## Goals
(A) Answer these questions from the article on the Arbitration and Conciliation Amendment Act 2015, marking each answer (i), (ii), (iii):
(i) On which two UNCITRAL instruments is the 1996 Act based?
(ii) Which Law Commission report highlighted shortcomings in the Act?
(iii) Which section did the Commission recommend adding to deal with purely domestic awards?
(B) Quote the arbitration amendment article verbatim, beginning at the words "The Arbitration and Conciliation Act 1996" and stopping after the words "frequent delays etc.".

## Article
= = = =

Arbitration & Conciliation Amendment Act 2015 : The Way Forward


                             Arbitration and Conciliation Amendment Act 2015

The Arbitration and Conciliation Act 1996 was enacted with the optimism that it would serve as a quick redressal mechanism to commercial disputes. Over a period of time the legislation has tried to consolidate enforcement of domestic as well as foreign arbitral award owing to which arbitration has become one of most preferred options to settle commercial disputes. It has minimised the supervisory and intervensionary role of courts in the arbitral process.  The Arbitration and Conciliation Act, 1996 (hereinafter “the Act”) is based on the UNCITRAL Model Law on International Commercial Arbitration, 1985 and the UNCITRAL Conciliation Rules, 1980. The Act had been in force for almost 2 decades and although arbitration had fast emerged as a frequently chosen alternative to litigation it had become afflicted with various problems such as those of high costs, frequent delays etc.

The 246th Report of Law Commission highlighted certain shortcomings in the act and hence stressed upon amending those provisions in the act. The Law Commission has also submitted a Supplementary to Report No. 246 on “Amendments to the Arbitration Act, 1996 on ‘Public Policy’- Developments post Report 246″, wherein the Law Commission taking into account subsequent decisions of the Supreme Court had recommended reformulation of amendment in Section 34(2)(b) of the Act.[1] The Commission recommended the addition of section 34 (2A) to deal with purely domestic awards, which may also be set aside by the Court if the Court finds that such award is vitiated by patent illegality appearing on the face of the award or by an erroneous application of the law or by re appreciating evidence.

= = = =

## Extracted information
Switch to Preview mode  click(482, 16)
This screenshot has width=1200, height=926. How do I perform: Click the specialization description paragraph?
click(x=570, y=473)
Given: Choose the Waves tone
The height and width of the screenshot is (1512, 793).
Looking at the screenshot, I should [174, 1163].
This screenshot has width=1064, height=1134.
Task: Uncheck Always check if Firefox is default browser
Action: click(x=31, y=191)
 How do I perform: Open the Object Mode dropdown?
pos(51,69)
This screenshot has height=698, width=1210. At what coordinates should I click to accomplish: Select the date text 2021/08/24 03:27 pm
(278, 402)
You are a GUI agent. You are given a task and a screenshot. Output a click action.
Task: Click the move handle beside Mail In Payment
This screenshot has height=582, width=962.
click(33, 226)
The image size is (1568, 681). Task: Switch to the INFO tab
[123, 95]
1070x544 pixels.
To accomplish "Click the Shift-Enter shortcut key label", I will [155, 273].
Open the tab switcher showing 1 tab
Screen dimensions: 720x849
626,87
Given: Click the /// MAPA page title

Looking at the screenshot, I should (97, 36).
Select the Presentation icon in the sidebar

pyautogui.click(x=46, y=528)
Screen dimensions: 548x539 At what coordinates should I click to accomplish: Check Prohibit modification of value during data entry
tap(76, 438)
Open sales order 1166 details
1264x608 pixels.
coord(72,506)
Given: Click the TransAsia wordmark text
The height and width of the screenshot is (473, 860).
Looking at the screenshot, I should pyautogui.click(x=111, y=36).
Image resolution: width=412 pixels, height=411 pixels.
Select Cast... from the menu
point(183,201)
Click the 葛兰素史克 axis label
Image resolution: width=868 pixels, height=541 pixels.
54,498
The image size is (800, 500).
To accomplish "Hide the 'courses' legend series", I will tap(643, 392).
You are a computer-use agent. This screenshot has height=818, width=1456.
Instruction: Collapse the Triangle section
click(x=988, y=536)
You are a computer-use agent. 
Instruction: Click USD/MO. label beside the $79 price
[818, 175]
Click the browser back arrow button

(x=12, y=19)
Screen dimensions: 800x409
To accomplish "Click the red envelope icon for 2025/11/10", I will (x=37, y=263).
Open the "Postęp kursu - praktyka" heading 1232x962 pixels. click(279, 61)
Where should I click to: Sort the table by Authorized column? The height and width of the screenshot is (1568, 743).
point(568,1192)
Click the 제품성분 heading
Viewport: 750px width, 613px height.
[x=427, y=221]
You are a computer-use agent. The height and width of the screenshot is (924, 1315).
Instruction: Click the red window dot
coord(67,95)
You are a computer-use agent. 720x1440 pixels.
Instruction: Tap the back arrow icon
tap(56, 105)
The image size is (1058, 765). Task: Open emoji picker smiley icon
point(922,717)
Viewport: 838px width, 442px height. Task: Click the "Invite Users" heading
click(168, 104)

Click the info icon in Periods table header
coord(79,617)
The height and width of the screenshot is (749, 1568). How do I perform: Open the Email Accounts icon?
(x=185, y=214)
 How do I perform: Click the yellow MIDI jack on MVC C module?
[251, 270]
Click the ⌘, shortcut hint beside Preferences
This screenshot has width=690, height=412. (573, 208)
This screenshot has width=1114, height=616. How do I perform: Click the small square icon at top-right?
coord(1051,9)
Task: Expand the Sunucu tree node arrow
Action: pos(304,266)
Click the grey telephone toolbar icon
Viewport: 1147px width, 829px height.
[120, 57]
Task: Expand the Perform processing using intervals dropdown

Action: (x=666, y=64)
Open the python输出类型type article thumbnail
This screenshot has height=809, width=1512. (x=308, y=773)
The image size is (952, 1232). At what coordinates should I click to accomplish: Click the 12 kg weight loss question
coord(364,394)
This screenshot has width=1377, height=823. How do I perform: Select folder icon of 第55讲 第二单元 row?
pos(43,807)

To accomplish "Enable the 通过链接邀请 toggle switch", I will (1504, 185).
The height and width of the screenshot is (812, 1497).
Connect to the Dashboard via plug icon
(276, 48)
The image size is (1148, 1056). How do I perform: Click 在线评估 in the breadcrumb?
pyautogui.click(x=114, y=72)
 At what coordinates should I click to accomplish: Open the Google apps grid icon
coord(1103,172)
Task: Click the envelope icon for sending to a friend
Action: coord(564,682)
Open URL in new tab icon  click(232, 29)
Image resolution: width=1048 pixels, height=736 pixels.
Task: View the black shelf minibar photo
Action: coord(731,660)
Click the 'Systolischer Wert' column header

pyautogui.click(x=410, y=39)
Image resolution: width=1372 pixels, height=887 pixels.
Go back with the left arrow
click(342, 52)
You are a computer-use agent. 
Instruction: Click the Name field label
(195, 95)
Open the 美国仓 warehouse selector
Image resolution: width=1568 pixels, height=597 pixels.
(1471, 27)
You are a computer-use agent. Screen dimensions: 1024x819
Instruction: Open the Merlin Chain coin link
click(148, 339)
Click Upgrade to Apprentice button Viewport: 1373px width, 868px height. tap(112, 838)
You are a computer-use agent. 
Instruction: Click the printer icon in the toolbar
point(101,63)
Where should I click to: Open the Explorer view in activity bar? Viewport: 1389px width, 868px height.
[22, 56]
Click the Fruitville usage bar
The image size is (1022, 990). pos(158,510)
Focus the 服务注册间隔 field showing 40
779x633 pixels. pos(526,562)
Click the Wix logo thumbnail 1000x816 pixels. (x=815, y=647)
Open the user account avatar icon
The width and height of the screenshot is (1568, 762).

= = = =

## Outputs in order
(A)
(i) The UNCITRAL Model Law on International Commercial Arbitration, 1985 and the UNCITRAL Conciliation Rules, 1980.
(ii) The 246th Report of the Law Commission.
(iii) Section 34 (2A).

(B)
The Arbitration and Conciliation Act 1996 was enacted with the optimism that it would serve as a quick redressal mechanism to commercial disputes. Over a period of time the legislation has tried to consolidate enforcement of domestic as well as foreign arbitral award owing to which arbitration has become one of most preferred options to settle commercial disputes. It has minimised the supervisory and intervensionary role of courts in the arbitral process.  The Arbitration and Conciliation Act, 1996 (hereinafter “the Act”) is based on the UNCITRAL Model Law on International Commercial Arbitration, 1985 and the UNCITRAL Conciliation Rules, 1980. The Act had been in force for almost 2 decades and although arbitration had fast emerged as a frequently chosen alternative to litigation it had become afflicted with various problems such as those of high costs, frequent delays etc.